Third, some Members say it is folly to try to create categories of Members. This is an odd criticism, given that categories already exist. Today, there are three categories – first, those Members to which all obligations apply; second, the LDCs that enjoy enhanced flexibilities; and third, the majority of Members – around 90 – that claim entitlement to blanket S&D as self-declared developing countries.

So the starting point is not categorization, but what to do with this last category of Members that represent significantly divergent economies. These Members simply do not fit the same mold or have the same needs. The more economically advanced of these countries are clearly capable of negotiating the flexibilities they need, rather than availing themselves of blanket S&D.

As just one example, China’s global merchandise exports are 14 times greater than the combined exports of all 49 countries that the UN categorizes as LDCs. Its economy is more than 11 times the economies of all 49 LDCs combined. China’s per capita income is more than five times higher than that of the LDC average – a remarkable development since 1995, when China’s per capita income was within $900 of the LDC’s average.

China even admitted at the General Council meeting in July that China is not in the same position as Benin or Liberia. It is helpful that China recognizes that it should not receive the same flexibilities as LDCs. But does that mean that China believes it is in the same position as Pakistan or Kenya? Because today, China claims the right to seek the same blanket S&D as these and other lower-income countries.

In 1995, China’s per capita income was nearly 20 percent smaller than that of Kenya and more than 25 percent smaller than that of Pakistan. Today, China’s per capita income is nearly four times that of Kenya, and more than triple that of Pakistan.

The failure to differentiate some of this organization’s most advanced, wealthy, or influential Members from LDCs and others diminishes the value of special and differential treatment to those who need it most. It also imperils our ability to reach new agreements that could provide greater opportunities for the WTO’s poorest Members who are least integrated into the global trading system.

This issue, and the need for reform, is not going away. We look forward to continuing our engagement with Members.

Ambassador Zhang Xiangchen’s Statement

Thank you, Mr. Chairman.

I have repeated many times that, the debate on criteria to differentiate developing members is totally meaningless, as it is a systematic and directional mistake. Development is one of the key objectives of the WTO, which is also an important attraction for many countries choosing to join in this Organization. As WTO members, our focus on development should be on how to translate the concept of development into practice rather than anything else.

- _STORED RECORDS_:
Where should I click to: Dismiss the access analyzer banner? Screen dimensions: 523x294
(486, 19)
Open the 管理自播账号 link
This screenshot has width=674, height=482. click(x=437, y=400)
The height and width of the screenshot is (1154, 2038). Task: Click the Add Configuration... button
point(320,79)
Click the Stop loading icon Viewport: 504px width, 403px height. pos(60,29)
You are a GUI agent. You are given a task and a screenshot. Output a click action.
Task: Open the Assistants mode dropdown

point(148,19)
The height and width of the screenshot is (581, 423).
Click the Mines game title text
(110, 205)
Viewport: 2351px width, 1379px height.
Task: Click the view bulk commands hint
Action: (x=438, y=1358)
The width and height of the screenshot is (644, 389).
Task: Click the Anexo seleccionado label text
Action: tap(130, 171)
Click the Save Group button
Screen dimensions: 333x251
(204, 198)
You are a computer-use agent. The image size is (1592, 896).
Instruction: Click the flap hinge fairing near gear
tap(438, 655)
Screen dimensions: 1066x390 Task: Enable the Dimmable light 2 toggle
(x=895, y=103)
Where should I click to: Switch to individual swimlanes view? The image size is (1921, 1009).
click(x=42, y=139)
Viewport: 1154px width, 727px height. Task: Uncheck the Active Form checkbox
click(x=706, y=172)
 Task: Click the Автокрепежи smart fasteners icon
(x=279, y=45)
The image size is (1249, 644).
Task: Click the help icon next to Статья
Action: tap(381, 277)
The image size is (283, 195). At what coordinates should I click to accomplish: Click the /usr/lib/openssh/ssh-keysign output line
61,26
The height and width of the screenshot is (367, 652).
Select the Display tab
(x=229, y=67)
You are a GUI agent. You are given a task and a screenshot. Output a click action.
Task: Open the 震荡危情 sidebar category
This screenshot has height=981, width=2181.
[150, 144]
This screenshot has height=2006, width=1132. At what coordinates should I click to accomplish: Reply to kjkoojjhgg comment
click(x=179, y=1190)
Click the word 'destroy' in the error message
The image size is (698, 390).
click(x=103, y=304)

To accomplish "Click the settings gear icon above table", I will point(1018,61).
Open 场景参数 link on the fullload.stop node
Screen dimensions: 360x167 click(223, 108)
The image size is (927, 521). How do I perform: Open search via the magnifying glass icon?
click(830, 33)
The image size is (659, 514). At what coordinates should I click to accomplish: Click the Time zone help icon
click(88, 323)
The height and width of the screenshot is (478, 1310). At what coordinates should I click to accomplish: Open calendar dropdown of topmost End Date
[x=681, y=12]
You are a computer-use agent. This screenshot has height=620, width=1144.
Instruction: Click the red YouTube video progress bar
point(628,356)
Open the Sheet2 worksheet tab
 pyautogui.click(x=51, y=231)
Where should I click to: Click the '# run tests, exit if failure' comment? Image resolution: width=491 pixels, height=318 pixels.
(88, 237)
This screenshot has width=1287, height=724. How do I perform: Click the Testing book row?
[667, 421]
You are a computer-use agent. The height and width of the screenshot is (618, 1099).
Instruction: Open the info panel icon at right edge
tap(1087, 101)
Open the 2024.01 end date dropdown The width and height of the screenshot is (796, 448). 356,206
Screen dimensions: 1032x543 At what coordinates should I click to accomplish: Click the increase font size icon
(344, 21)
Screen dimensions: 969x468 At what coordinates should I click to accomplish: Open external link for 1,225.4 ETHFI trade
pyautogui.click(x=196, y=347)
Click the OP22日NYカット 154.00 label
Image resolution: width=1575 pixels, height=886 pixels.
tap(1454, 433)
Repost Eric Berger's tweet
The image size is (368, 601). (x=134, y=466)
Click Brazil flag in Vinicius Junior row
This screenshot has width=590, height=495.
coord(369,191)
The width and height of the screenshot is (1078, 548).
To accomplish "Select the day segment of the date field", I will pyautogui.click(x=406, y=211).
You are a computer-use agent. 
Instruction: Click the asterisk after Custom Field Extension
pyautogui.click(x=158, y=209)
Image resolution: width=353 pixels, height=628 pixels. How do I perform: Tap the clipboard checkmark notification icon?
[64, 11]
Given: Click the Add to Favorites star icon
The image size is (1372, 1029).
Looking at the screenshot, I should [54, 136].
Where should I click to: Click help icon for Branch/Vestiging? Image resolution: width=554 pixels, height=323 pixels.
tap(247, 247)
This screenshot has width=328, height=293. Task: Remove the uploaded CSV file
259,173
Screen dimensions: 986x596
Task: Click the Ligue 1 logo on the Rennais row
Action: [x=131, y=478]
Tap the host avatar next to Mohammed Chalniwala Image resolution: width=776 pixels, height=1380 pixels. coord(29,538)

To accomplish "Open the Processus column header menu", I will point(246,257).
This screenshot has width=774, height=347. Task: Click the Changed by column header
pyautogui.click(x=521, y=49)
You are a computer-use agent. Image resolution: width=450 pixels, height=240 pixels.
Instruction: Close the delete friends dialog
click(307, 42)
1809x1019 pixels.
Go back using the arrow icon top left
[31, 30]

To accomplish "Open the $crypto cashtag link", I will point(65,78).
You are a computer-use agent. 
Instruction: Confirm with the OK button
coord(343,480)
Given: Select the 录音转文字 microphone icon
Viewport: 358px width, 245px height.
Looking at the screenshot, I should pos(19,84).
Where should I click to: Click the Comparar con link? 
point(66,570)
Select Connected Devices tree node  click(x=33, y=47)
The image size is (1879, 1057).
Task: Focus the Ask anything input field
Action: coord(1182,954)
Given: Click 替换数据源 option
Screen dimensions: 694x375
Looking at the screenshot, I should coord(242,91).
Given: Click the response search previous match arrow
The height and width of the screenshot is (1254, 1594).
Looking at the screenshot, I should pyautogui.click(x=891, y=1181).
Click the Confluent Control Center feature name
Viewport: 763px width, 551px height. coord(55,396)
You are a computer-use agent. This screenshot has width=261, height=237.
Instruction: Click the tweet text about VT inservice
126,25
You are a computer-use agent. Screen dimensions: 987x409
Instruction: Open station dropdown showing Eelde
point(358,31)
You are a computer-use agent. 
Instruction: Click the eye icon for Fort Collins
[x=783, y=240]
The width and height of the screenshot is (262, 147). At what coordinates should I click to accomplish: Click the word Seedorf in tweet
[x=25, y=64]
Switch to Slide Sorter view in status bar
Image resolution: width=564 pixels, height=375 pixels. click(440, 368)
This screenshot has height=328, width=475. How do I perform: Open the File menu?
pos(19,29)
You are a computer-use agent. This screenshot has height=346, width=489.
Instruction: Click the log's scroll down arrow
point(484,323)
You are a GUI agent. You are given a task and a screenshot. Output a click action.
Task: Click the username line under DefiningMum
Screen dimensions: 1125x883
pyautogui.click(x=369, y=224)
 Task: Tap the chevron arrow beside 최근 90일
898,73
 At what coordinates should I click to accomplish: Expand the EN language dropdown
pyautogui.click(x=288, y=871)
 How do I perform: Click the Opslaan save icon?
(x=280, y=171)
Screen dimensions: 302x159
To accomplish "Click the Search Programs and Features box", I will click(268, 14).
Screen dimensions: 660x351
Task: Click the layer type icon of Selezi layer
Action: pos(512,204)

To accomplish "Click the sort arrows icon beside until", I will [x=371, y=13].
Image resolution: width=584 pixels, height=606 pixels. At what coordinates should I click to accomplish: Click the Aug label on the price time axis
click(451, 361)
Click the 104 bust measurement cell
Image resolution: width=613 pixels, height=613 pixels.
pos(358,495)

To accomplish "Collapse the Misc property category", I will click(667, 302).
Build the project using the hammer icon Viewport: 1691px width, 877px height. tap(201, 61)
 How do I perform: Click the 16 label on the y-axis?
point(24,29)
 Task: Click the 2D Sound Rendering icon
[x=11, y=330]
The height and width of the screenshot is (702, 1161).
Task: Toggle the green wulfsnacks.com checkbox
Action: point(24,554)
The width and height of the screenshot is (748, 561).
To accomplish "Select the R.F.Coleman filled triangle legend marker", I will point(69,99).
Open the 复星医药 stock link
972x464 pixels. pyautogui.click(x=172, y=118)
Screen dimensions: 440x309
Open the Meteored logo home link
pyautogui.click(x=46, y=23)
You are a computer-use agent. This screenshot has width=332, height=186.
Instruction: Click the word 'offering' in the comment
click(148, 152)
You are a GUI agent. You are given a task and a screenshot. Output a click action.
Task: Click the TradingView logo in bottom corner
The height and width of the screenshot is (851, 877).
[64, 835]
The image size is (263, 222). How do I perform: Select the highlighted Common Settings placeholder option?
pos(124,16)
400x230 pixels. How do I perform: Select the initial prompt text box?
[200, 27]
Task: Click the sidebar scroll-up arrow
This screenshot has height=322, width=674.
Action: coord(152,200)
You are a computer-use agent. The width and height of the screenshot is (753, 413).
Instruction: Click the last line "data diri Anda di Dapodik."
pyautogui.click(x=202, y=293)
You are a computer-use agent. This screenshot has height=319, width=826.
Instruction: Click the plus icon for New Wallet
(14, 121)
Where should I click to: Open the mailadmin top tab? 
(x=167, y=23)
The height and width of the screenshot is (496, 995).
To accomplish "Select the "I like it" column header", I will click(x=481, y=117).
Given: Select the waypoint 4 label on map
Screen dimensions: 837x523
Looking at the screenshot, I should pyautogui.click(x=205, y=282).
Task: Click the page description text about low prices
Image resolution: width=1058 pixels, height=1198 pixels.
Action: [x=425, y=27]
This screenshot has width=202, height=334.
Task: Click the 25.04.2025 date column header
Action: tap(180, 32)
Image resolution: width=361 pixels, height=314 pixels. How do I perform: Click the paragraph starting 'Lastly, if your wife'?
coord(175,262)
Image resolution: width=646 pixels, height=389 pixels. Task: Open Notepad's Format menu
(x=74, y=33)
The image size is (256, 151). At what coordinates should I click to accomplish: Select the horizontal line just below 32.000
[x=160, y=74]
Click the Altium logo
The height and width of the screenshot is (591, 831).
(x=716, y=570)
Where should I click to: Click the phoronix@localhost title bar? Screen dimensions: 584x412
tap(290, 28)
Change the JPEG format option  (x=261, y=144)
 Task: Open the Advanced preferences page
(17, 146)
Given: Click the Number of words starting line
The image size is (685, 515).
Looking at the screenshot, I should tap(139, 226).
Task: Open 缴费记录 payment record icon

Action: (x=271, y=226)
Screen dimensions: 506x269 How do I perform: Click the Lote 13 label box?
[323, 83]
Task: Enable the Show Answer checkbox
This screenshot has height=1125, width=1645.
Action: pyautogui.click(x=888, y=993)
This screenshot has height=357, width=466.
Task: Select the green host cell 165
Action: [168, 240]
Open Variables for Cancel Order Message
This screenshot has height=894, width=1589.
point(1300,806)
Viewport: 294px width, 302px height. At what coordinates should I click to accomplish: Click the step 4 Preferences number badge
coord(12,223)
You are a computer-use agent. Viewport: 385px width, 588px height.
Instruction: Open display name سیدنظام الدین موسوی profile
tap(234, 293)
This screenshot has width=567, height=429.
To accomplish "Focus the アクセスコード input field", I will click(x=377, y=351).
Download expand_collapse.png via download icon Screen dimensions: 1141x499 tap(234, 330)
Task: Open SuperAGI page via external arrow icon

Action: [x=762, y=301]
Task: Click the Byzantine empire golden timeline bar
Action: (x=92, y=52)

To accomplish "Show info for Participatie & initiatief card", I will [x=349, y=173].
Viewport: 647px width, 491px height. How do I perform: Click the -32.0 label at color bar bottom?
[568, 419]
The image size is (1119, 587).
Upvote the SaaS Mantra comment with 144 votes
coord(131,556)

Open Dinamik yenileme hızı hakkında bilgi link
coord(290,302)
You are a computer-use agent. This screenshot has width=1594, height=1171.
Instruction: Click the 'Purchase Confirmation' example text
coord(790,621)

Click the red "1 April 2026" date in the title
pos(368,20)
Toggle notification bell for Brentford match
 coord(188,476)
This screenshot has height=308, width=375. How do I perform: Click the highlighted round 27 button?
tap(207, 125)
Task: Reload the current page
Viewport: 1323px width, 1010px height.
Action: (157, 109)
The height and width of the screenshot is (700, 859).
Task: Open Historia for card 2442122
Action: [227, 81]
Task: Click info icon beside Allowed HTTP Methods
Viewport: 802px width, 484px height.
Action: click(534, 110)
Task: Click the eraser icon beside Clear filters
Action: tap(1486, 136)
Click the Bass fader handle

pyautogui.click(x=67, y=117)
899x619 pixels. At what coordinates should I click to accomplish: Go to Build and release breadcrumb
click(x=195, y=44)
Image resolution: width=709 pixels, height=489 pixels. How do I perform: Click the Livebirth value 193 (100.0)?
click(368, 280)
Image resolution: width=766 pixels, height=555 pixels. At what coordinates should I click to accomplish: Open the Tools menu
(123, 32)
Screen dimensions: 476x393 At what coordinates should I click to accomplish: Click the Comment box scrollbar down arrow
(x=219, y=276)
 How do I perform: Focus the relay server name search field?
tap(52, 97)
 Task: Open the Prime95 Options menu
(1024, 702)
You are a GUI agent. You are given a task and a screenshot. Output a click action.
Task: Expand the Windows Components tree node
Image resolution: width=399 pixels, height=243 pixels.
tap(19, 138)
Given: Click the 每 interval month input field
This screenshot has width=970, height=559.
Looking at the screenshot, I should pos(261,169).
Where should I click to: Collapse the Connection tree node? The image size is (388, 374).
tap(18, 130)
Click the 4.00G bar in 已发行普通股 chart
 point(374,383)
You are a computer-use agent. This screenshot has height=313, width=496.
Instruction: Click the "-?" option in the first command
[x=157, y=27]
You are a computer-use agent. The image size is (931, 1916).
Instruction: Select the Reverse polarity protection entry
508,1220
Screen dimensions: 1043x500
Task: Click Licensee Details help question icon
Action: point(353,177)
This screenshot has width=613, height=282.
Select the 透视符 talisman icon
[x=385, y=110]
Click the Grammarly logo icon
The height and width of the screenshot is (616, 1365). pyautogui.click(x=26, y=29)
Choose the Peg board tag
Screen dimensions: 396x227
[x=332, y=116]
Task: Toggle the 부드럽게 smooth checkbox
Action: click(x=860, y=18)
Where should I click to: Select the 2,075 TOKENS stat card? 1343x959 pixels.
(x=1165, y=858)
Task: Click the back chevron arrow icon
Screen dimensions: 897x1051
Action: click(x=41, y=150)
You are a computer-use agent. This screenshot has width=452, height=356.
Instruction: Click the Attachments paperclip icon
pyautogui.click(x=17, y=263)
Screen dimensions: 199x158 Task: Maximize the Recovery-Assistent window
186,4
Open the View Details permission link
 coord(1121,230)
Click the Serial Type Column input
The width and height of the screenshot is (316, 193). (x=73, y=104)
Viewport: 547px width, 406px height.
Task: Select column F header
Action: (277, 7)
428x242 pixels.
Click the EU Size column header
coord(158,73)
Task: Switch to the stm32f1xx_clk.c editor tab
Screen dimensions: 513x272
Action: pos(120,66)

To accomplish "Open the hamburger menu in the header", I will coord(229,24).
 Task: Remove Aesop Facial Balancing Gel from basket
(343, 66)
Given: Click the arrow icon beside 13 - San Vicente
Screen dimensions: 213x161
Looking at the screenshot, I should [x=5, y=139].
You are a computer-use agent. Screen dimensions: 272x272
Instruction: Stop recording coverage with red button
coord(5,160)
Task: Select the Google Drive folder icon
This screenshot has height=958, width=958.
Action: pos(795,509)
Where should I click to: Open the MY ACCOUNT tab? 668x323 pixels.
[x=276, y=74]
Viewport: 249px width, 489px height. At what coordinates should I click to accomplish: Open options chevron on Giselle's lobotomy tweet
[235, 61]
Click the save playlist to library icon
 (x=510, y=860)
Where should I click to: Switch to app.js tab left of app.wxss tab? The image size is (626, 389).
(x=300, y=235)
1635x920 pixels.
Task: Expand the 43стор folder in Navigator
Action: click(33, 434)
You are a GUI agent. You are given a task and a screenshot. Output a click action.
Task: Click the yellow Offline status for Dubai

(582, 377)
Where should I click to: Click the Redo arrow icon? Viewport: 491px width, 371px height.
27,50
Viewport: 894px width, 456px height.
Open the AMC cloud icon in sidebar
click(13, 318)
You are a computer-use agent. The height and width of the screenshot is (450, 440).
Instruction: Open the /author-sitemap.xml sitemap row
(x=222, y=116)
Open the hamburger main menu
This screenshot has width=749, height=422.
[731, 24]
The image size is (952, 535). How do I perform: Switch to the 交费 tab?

- _THE REQUEST_: Continue the WTO debate on special and differential treatment for developing members, starting right after the final sentence of Ambassador Zhang Xiangchen's statement.

- _ANSWER FOR THIS EXERCISE_:
To be specific, our collective efforts should be focused on how to effectively enforce the existing special and differential treatment (S&DT) provisions, and negotiate meaningful S&DT for the developing members, for example in the fisheries subsidy negotiations. For the existing S&DT provisions, there should be assurance that developing members in need could truly benefit from and fully integrate into the multilateral trading system.

Mr. Chairman, we did a preliminary review on the current 155 S&DT provisions contained in the 16 WTO agreements, finding that at least 105 provisions are too vague to operate, accounting for 67.7%; for the remaining 50 provisions, at least half of them are related to transitional period or technical assistance. So, there are only 25 S&DT provisions in existing WTO agreements that are directly linked to individual Members’ rights and obligations, accounting for 16.1% of the total. It is therefore fair to say, the overwhelming majority of current S&DT provisions are only pie in the sky. There has never been an almighty blank check.

It is a long-standing consensus to make S&DT provisions more “precise, effective, and operational”, which is also a commitment across WTO Agreements. That is the very reason why developing members requested to discuss more than 200 “Implementation Issues” aiming at rebalancing the imbalanced rules from the Uruguay Round, and G90 put forward their written proposals. I fully endorse the statement made by the Ambassador of South Africa. Actually, recalling the past 20 years, G90 has been compromising by reducing their 88 original requests, to 25 in Nairobi, and to 10 in Buenos Aires, demonstrating their utmost sincerity and restraint. Such reduction is not because their request was wrong, rather it is because they do hope all Members could be engaged and thus show flexibility.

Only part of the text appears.